The actions for the protection and mitigation of further impact on biodiversity, without doubt, require as much funding as possible, hence this new fund should be welcome as it makes available more resources. But countries have raised their criticisms against this also-
- The presence of the UN Global environment facility (GEF) is deemed sufficient in funding green projects in developing nations.
- China being the biggest polluter in the world right now, this fund has been called a ‘drop in the bucket’ by some countries as well.
What is Climate Financing mentioned in the Kunming declaration?
Climate finance refers to local, national, or transnational financing- drawn from public, private and alternative sources of financing that seek to support mitigation and adaptation actions that will address climate change.
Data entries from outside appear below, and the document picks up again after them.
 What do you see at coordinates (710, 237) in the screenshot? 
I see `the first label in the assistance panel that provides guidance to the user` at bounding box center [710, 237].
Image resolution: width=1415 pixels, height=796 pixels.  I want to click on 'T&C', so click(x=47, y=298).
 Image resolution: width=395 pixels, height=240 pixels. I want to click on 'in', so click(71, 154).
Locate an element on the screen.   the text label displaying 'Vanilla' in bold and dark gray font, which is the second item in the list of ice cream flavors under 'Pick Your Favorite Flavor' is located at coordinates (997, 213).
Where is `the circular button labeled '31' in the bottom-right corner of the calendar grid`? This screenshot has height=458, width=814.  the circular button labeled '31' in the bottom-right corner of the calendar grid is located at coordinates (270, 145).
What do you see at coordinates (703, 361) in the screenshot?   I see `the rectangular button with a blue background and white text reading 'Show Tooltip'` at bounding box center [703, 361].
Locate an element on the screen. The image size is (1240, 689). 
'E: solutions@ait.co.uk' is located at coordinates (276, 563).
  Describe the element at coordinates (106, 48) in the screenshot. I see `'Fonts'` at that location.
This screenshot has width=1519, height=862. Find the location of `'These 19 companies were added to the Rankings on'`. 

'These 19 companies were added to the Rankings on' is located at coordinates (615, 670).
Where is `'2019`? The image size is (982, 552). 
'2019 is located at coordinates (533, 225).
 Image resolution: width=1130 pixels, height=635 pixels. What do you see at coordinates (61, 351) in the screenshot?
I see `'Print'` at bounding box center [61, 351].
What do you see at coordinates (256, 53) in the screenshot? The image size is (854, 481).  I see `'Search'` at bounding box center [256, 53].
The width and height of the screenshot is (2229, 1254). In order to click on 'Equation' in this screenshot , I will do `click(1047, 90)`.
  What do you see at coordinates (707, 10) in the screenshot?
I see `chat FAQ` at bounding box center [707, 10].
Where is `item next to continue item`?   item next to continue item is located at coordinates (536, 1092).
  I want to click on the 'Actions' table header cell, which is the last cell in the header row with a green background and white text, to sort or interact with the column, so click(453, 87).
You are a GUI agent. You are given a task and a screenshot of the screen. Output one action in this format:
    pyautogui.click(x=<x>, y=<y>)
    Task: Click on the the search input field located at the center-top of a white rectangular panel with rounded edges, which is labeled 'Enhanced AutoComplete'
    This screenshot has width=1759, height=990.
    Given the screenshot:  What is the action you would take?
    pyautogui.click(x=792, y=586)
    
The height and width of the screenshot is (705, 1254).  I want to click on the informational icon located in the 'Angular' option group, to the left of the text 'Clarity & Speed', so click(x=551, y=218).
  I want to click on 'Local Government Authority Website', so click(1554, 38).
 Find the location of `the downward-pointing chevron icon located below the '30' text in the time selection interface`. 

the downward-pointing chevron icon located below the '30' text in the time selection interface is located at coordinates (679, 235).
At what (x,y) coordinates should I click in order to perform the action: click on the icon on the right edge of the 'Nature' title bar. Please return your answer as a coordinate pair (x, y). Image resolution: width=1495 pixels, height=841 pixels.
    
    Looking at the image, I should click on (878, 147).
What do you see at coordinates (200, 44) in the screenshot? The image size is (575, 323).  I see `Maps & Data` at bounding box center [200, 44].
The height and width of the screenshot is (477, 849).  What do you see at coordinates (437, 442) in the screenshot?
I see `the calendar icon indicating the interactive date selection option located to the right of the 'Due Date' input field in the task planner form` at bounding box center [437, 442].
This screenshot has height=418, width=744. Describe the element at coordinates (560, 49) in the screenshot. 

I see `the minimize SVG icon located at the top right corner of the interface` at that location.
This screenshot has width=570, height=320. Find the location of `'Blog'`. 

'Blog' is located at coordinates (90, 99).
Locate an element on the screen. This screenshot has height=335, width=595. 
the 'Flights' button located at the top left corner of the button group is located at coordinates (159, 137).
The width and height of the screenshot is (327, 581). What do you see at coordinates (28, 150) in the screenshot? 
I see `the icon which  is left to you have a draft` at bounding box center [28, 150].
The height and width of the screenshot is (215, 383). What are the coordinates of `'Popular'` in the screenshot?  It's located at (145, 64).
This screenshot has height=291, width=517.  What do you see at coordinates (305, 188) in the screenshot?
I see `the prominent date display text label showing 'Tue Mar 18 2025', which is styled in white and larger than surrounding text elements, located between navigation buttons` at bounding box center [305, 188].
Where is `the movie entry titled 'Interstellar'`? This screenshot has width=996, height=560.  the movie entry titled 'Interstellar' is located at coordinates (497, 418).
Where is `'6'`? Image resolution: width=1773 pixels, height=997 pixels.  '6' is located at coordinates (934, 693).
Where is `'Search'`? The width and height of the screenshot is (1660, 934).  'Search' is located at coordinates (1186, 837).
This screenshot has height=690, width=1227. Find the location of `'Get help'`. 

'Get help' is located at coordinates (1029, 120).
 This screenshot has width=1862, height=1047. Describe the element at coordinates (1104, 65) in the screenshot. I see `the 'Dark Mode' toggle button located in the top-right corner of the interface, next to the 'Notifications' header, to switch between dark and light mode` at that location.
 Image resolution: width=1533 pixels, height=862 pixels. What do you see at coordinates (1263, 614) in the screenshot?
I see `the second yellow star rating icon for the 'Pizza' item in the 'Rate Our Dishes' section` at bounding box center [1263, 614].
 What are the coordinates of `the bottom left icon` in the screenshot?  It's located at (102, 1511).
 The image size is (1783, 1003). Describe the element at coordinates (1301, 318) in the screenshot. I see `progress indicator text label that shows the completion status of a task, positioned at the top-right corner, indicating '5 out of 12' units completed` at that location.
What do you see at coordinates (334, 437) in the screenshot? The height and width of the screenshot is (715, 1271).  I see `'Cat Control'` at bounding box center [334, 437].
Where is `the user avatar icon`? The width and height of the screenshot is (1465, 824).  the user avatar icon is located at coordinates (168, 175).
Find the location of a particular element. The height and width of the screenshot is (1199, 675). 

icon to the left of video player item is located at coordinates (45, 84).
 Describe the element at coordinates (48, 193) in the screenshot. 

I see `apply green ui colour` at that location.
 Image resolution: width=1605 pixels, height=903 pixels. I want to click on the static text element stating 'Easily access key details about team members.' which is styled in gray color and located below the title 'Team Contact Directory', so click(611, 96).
The UNFCC, the Kyoto Protocol, and the Paris Agreement call for financial assistance from parties with more financial resources to those that are less endowed and more vulnerable. This recognizes that the contribution of countries to climate change and their capacity to prevent it and cope with its consequences vary enormously.
Climate finance is needed for mitigation because large-scale investments are required to significantly reduce emissions. Climate finance is equally important for adaptation, as significant financial resources are needed to adapt to the adverse effects and reduce the impacts of a changing climate.
By the principle of “common but differentiated responsibility and respective capabilities” set out in the Convention, developed country parties are to provide financial resources to assist developing country parties in implementing the objectives of the UNFCCC.
The Paris Agreement reaffirms the obligations of developed countries, while for the first time also encouraging voluntary contributions by other Parties.
Developed country parties should also continue to take the lead in mobilizing climate finance from a wide variety of sources, instruments, and channels, noting the significant role of public funds, through a variety of actions, including supporting country-driven strategies and taking into account the needs and priorities of developing country parties.
The other funds facilitating such efforts are-
- The Global Environment Facility (GEF) has served as an operating entity of the financial mechanism since the Convention entered into force in 1994.
- At COP 16, in 2010, Parties established the Green Climate Fund (GCF) and in 2011 also designated it as an operating entity of the financial mechanism.
- Parties have established two special funds – the Special Climate Change Fund (SCCF) and the Least Developed Countries Fund(LDCF), both managed by the GEF and the Adaptation Fund (AF) established under the Kyoto Protocol in 2001.